Arts

Canaletto et Guardi au musée Jacquemart-André : deux sublimes visions de la Sérénissime

Canaletto et Guardi au musée Jacquemart-André : deux sublimes visions de la Sérénissime

13 septembre 2012 | PAR Géraldine Bretault

Difficile d’échapper aux vedute de Canaletto en cette rentrée : ouvrant le bal, avant le musée Maillol dans quelques jours, le musée Jacquemart-André nous invite à comparer son talent à celui d’un autre grand védutiste, Francesco Guardi.

Mais d’abord, qu’entend-on précisément par veduta ? La veduta, en italien, c’est la vue, « ce que l’on voit ». Il s’agit là de magnifier l’architecture grâce à une connaissance approfondie des traités de perspective et à l’usage de la chambre noire.
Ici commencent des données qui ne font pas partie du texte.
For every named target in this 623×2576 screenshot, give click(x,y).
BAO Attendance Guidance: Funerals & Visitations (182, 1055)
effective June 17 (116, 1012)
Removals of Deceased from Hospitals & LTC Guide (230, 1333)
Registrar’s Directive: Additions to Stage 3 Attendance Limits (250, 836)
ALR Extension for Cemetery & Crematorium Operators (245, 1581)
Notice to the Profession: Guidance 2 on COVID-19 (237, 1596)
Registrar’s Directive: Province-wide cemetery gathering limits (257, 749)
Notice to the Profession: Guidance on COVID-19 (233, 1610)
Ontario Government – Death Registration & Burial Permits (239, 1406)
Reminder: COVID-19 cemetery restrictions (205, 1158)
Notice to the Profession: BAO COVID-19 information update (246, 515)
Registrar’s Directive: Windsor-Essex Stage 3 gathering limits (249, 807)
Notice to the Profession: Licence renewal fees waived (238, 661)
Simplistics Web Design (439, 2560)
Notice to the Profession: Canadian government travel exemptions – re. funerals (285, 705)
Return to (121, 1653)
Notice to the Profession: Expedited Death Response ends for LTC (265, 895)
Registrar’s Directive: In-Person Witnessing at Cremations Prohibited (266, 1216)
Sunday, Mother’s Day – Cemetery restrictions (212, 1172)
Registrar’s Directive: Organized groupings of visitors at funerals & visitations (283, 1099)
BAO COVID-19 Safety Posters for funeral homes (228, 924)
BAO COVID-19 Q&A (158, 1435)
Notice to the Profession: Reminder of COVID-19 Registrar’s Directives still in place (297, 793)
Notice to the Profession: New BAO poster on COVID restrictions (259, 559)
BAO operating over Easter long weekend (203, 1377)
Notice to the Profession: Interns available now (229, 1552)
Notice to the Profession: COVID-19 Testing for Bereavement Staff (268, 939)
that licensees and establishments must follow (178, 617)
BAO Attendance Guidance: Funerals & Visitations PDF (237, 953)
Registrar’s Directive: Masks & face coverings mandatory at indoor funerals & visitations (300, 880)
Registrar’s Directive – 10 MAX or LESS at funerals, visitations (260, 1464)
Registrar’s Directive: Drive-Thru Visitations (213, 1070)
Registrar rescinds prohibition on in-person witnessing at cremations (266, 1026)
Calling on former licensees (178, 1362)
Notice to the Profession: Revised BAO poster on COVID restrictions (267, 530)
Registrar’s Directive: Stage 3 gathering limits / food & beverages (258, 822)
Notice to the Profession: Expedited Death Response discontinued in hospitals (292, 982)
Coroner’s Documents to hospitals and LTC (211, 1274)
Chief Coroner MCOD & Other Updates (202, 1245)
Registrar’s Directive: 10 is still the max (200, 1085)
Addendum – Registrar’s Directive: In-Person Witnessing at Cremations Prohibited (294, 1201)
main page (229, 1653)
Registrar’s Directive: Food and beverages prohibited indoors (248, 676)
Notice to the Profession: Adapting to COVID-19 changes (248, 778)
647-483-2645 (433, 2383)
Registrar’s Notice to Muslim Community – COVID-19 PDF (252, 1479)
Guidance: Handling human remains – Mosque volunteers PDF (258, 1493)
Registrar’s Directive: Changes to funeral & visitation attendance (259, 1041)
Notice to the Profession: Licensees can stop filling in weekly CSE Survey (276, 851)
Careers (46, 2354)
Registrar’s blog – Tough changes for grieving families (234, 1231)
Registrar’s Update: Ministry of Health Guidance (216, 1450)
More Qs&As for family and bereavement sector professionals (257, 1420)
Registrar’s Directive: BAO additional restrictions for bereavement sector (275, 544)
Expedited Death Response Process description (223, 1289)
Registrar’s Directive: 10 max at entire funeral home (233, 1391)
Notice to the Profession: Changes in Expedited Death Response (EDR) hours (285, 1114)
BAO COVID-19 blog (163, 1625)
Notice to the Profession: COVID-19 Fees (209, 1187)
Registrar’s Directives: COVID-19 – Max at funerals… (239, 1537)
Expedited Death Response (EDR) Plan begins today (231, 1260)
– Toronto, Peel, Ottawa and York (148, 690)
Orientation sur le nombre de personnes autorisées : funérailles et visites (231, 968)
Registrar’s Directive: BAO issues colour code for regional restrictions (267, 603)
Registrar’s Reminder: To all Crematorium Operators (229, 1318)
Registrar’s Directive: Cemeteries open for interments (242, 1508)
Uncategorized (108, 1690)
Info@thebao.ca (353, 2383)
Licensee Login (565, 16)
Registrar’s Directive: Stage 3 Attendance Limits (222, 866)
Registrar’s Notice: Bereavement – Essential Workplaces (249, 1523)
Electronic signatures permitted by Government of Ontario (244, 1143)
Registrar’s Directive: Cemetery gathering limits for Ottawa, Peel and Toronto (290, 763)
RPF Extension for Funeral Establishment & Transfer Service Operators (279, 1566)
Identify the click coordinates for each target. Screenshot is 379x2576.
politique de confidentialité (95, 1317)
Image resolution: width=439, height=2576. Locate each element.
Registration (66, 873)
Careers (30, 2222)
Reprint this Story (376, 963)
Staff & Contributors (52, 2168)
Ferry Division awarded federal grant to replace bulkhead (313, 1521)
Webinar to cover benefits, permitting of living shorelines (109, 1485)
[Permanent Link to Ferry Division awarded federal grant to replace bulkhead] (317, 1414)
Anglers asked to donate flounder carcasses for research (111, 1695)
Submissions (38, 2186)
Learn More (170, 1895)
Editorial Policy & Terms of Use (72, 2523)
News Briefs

Un bon védutiste doit savoir manier le pinceau avec la plus grande précision topographique tout en affirmant sa sensibilité. Si le mouvement s’est illustré dans les principales étapes du Grand Tour en Italie qu’étaient Rome et Naples, il n’est guère surprenant que la Sérénissime ait suscité le plus de vocations dans ce domaine, ne serait-ce qu’en raison de la lumière si particulière qui y règne.

A partir des tableaux collectionnés au XIXe siècle par le couple Jacquemart-André, la commissaire de l’exposition Bozena Anna Kowalczyk, spécialiste du XVIIIe siècle italien, a souhaité retracer les origines de ce mouvement pour mieux mettre en exergue les relations si complexes qui unissaient Canaletto et Guardi.

De fait, une vue répandue oppose la minutie scientifique du premier, imprégné des idées des Lumières, à la touche sensible du second, impressionniste avant l’heure. Or à y regarder de plus près, comme nous sommes invités à le faire au gré d’un parcours judicieusement articulé, les choses ne sont pas si simples… Ainsi, un tableau du jeune Canaletto, alors soucieux des variations atmosphériques et des textures des édifices, a longtemps été attribué à Guardi, lequel reprit le même motif en fin de carrière dans un style comparable.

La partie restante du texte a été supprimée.